Un abattement plus important s'applique pour les enfants et le conjoint survivant, généralement exonéré totalement, contrairement aux héritiers plus éloignés bénéficiant d'abattements réduits.
Ce n'est pas systématiquement obligatoire pour les successions simples, mais fortement recommandé pour les patrimoines complexes incluant des biens immobiliers.
Des pénalités de retard peuvent s'appliquer, sauf justification valable acceptée par l'administration fiscale pour ce dépassement de délai.
Oui, les dettes justifiées existant au jour du décès peuvent être déduites de l'actif successoral avant calcul des droits dus.

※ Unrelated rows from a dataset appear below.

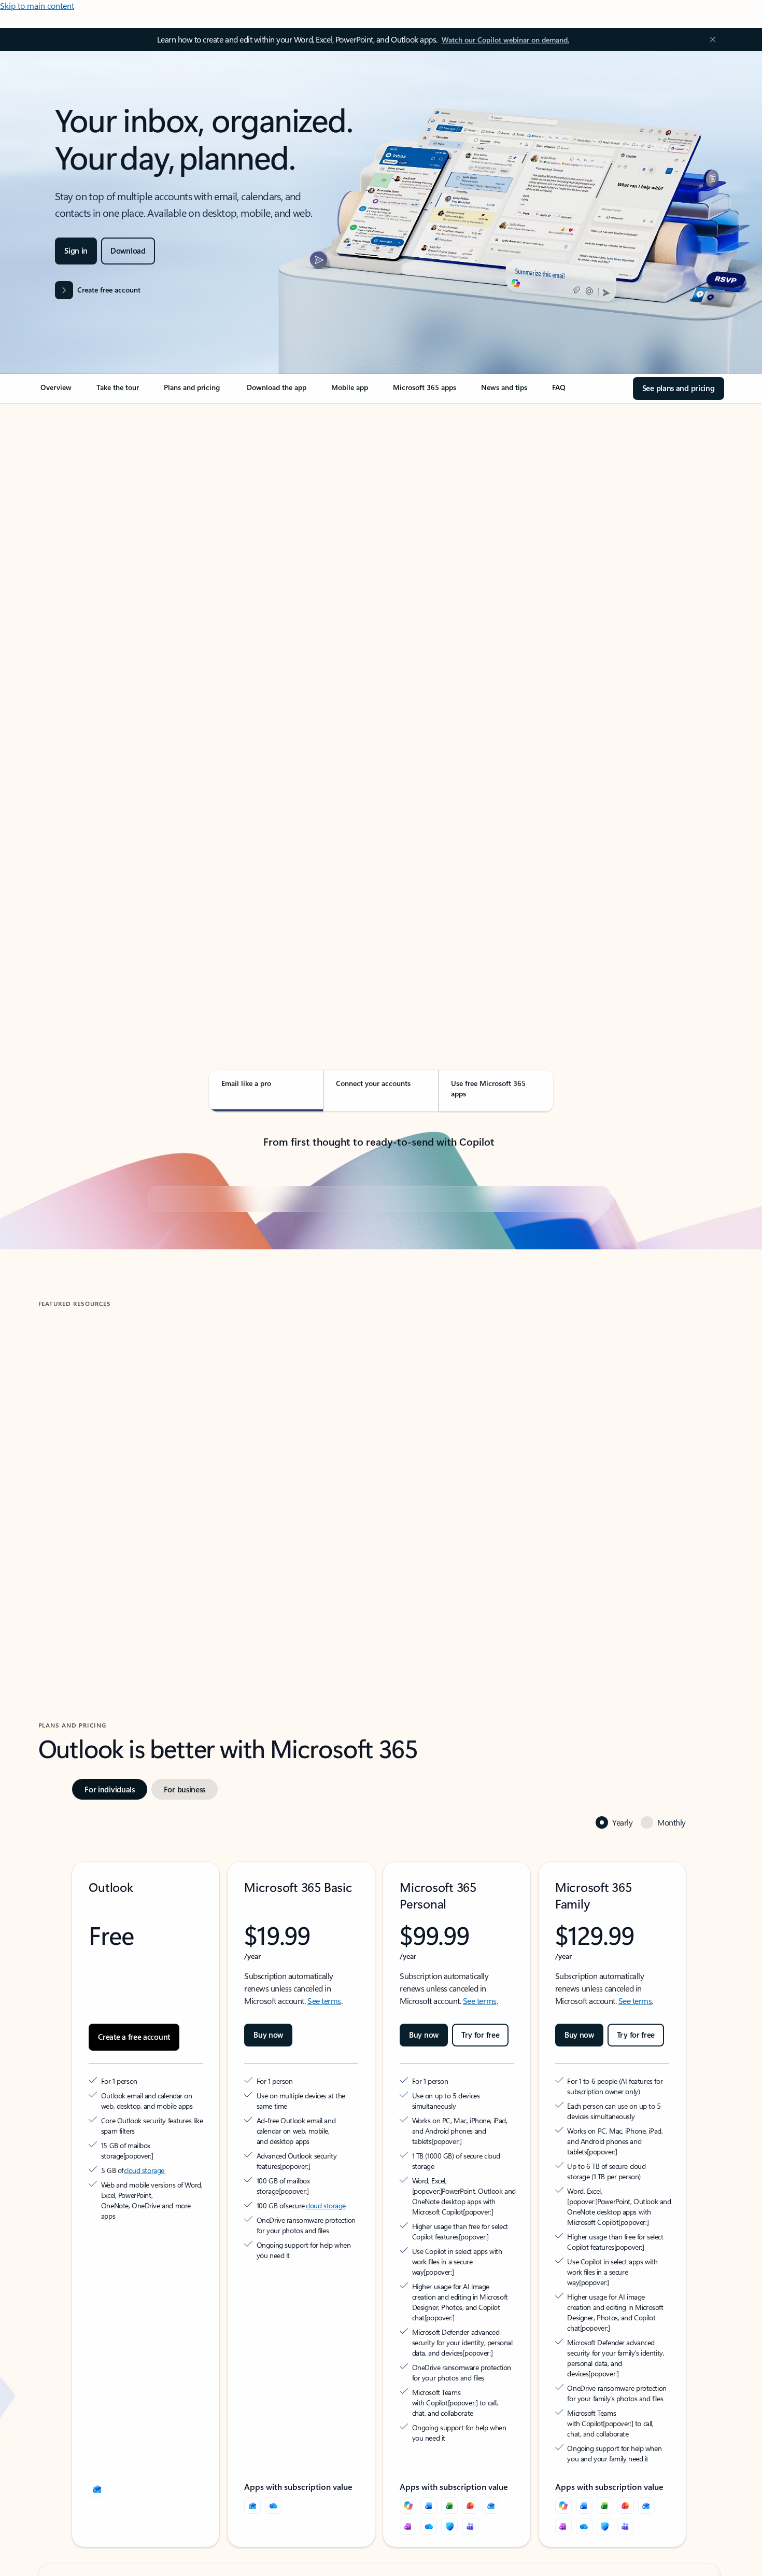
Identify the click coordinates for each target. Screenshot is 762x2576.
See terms (324, 2249)
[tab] (71, 513)
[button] (83, 1792)
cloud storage (144, 2419)
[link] (56, 391)
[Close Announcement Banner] (710, 39)
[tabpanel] (379, 703)
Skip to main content (37, 5)
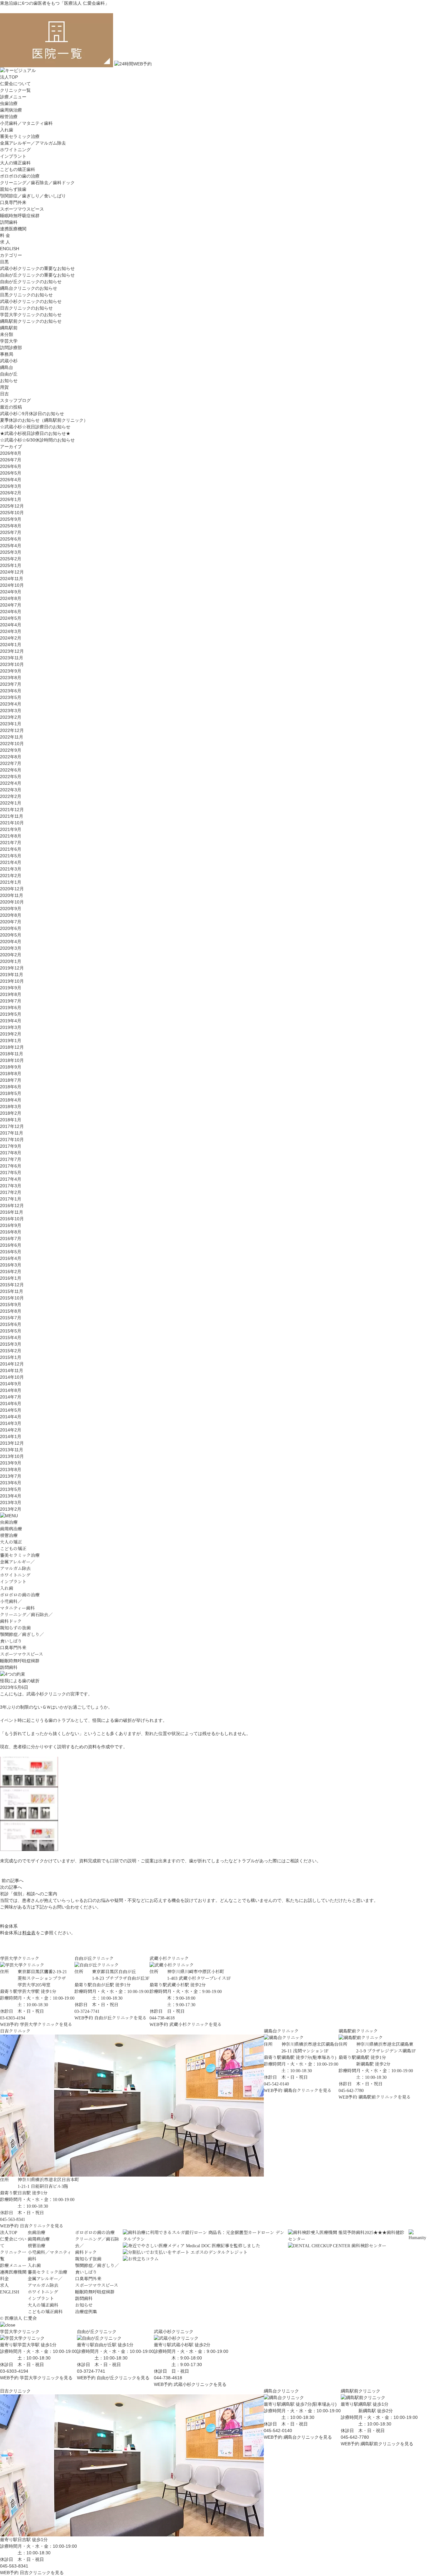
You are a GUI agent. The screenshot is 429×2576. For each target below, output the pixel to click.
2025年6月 (10, 538)
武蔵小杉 (9, 360)
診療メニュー (13, 2265)
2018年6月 (10, 1086)
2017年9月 (10, 1146)
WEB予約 (9, 2024)
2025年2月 (10, 558)
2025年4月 (10, 545)
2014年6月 (10, 1403)
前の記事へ (13, 1880)
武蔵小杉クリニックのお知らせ (31, 301)
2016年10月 (12, 1218)
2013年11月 (11, 1449)
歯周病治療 (11, 110)
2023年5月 (10, 697)
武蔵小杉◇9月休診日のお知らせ (32, 413)
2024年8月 (10, 598)
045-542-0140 (278, 2430)
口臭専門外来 (13, 202)
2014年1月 (10, 1436)
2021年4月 (10, 862)
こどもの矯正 (13, 1548)
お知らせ (9, 380)
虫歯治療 (9, 103)
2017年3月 (10, 1185)
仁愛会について (15, 83)
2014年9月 (10, 1383)
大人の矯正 (11, 1542)
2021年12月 (12, 809)
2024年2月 (10, 637)
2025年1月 (10, 565)
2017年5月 (10, 1172)
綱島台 (6, 367)
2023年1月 (10, 723)
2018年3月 (10, 1106)
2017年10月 (12, 1139)
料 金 (5, 235)
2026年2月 (10, 492)
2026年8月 (10, 453)
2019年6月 (10, 1007)
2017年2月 (10, 1192)
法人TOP (9, 77)
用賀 (4, 387)
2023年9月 (10, 670)
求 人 (5, 241)
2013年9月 (10, 1462)
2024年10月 (12, 585)
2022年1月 (10, 802)
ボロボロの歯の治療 (20, 176)
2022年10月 (12, 743)
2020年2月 (10, 954)
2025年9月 (10, 519)
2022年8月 (10, 756)
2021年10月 (12, 822)
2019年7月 (10, 1000)
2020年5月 (10, 934)
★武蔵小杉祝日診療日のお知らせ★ (35, 433)
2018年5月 (10, 1093)
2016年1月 (10, 1278)
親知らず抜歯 (13, 189)
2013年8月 (10, 1469)
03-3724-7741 (91, 2371)
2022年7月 (10, 763)
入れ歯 (6, 129)
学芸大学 (9, 340)
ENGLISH (9, 248)
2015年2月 (10, 1350)
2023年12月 (12, 651)
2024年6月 (10, 611)
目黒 (4, 261)
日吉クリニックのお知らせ (26, 307)
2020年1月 (10, 961)
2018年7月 (10, 1080)
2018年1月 (10, 1119)
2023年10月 (12, 664)
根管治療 (9, 116)
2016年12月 (12, 1205)
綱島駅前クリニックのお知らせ (31, 321)
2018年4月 (10, 1099)
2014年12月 (12, 1363)
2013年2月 (10, 1509)
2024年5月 (10, 618)
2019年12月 (12, 967)
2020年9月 (10, 908)
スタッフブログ (15, 400)
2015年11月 (11, 1291)
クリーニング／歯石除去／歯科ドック (37, 182)
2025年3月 (10, 552)
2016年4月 (10, 1258)
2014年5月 (10, 1410)
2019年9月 (10, 987)
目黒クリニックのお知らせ (26, 294)
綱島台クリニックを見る (308, 2090)
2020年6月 (10, 928)
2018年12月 (12, 1047)
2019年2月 (10, 1033)
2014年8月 (10, 1390)
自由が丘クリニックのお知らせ (31, 281)
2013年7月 (10, 1476)
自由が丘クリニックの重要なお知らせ (37, 274)
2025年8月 (10, 525)
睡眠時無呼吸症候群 (20, 215)
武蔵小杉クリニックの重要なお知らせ (37, 268)
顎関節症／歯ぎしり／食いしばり (33, 195)
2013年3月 (10, 1502)
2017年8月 (10, 1152)
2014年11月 (11, 1370)
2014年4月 (10, 1416)
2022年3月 (10, 789)
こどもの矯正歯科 (17, 169)
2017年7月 (10, 1159)
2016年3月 (10, 1264)
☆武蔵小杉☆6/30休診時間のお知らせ (37, 439)
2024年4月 (10, 624)
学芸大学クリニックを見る (46, 2024)
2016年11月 (11, 1212)
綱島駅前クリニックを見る (384, 2097)
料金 (4, 2279)
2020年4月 (10, 941)
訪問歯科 (9, 222)
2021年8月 (10, 835)
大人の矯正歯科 (15, 162)
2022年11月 (11, 736)
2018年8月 (10, 1073)
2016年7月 (10, 1238)
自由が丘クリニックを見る (120, 2018)
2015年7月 (10, 1317)
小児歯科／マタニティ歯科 (26, 123)
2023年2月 (10, 717)
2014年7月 (10, 1396)
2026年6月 (10, 466)
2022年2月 (10, 796)
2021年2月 (10, 875)
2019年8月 (10, 994)
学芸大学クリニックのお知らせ (31, 314)
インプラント (13, 156)
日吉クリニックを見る (41, 2226)
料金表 (28, 1932)
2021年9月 (10, 829)
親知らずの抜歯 (15, 1628)
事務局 (6, 354)
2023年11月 (11, 657)
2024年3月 (10, 631)
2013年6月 (10, 1482)
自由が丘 (9, 373)
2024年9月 (10, 591)
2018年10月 (12, 1060)
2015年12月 (12, 1284)
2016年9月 (10, 1225)
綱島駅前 (9, 327)
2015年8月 (10, 1311)
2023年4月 (10, 703)
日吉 (4, 393)
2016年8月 (10, 1231)
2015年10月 (12, 1297)
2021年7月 (10, 842)
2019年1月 (10, 1040)
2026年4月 (10, 479)
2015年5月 (10, 1330)
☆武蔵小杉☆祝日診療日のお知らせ (35, 426)
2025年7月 (10, 532)
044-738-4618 (168, 2377)
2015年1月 (10, 1357)
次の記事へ (11, 1887)
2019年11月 (11, 974)
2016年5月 (10, 1251)
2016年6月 (10, 1245)
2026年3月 (10, 486)
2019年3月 (10, 1027)
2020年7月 (10, 921)
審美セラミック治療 (20, 136)
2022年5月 (10, 776)
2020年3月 (10, 948)
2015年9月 (10, 1304)
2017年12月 (12, 1126)
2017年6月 (10, 1165)
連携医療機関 (13, 228)
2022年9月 (10, 750)
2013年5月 (10, 1489)
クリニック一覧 (15, 90)
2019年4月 (10, 1020)
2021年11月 (11, 816)
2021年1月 (10, 882)
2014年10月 (12, 1377)
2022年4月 (10, 783)
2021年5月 (10, 855)
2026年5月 (10, 472)
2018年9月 (10, 1066)
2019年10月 (12, 981)
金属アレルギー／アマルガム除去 (33, 143)
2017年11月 (11, 1132)
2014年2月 (10, 1429)
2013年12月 (12, 1443)
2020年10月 (12, 901)
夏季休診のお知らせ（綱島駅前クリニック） (44, 420)
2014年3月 (10, 1423)
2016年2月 (10, 1271)
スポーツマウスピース (22, 208)
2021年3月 (10, 868)
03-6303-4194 (14, 2371)
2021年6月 (10, 849)
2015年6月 (10, 1324)
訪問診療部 (11, 347)
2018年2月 (10, 1113)
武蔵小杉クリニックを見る (195, 2024)
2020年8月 (10, 915)
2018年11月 (11, 1053)
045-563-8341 (14, 2565)
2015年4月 (10, 1337)
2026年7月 (10, 459)
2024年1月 (10, 644)
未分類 (6, 334)
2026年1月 (10, 499)
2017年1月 (10, 1198)
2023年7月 (10, 684)
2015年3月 (10, 1344)
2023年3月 (10, 710)
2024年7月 (10, 604)
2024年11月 (11, 578)
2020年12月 (12, 888)
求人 (4, 2285)
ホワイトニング (15, 149)
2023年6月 (10, 690)
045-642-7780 (355, 2437)
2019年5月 (10, 1014)
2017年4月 (10, 1179)
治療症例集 (86, 2312)
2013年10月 (12, 1456)
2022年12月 (12, 730)
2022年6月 (10, 769)
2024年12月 (12, 571)
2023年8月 (10, 677)
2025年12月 (12, 505)
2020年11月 (11, 895)
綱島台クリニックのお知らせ (28, 288)
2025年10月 (12, 512)
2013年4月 (10, 1495)
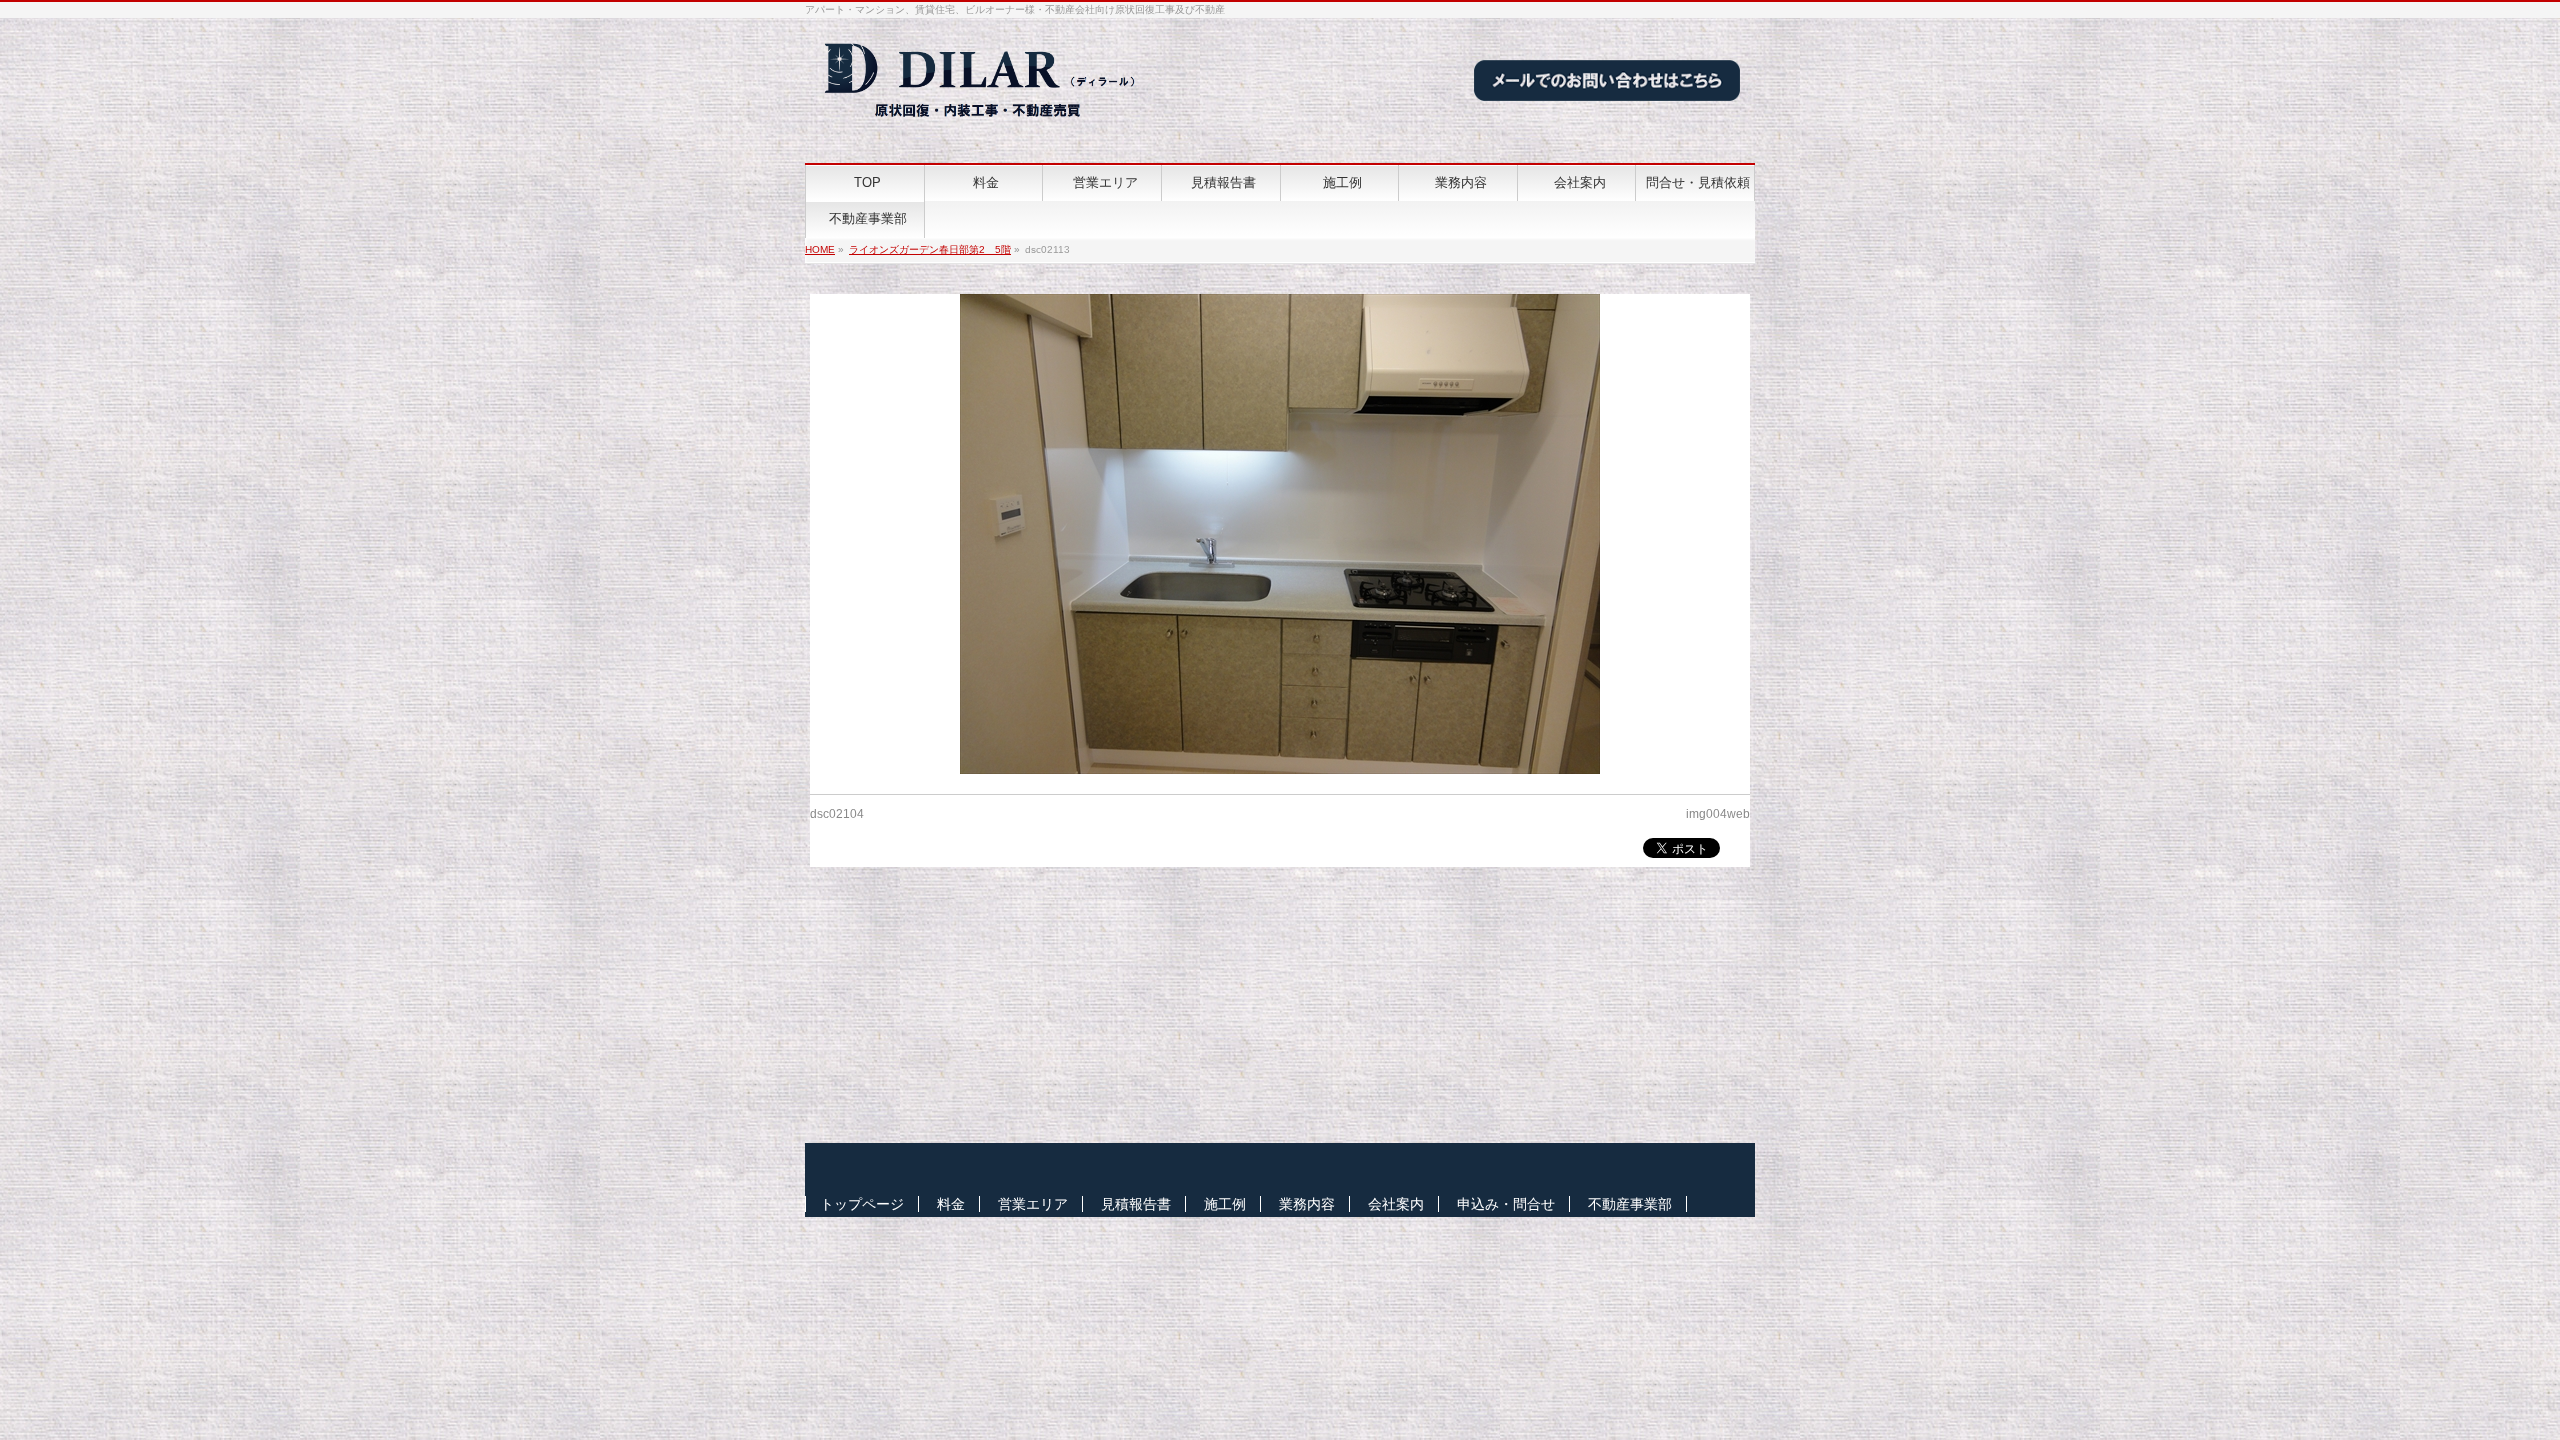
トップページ (862, 1204)
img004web (1718, 814)
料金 (951, 1204)
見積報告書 (1136, 1204)
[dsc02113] (1280, 534)
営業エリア (1033, 1204)
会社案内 (1396, 1204)
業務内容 (1307, 1204)
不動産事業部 (1630, 1204)
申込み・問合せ (1506, 1204)
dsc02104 (837, 814)
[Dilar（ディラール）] (982, 125)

Oui, sous certaines conditions et notamment pour les successions comportant des biens peu liquides, un paiement différé ou fractionné peut être accordé.
Non, depuis 2007, le conjoint survivant et le partenaire de PACS sont totalement exonérés de droits de succession, quel que soit le montant hérité.
Oui, le notaire en charge de la succession vous communique généralement le contenu du testament avant l'établissement de la déclaration fiscale.
Oui, un abattement existe pour les frères et sœurs, mais nettement inférieur à celui des enfants, avec des taux d'imposition plus élevés au-delà.
Oui, sous réserve des conventions fiscales internationales applicables, l'ensemble du patrimoine mondial du défunt doit généralement être déclaré en France.
Oui, un délai supplémentaire peut être accordé sur demande motivée, notamment pour les successions comportant des biens difficiles à évaluer rapidement.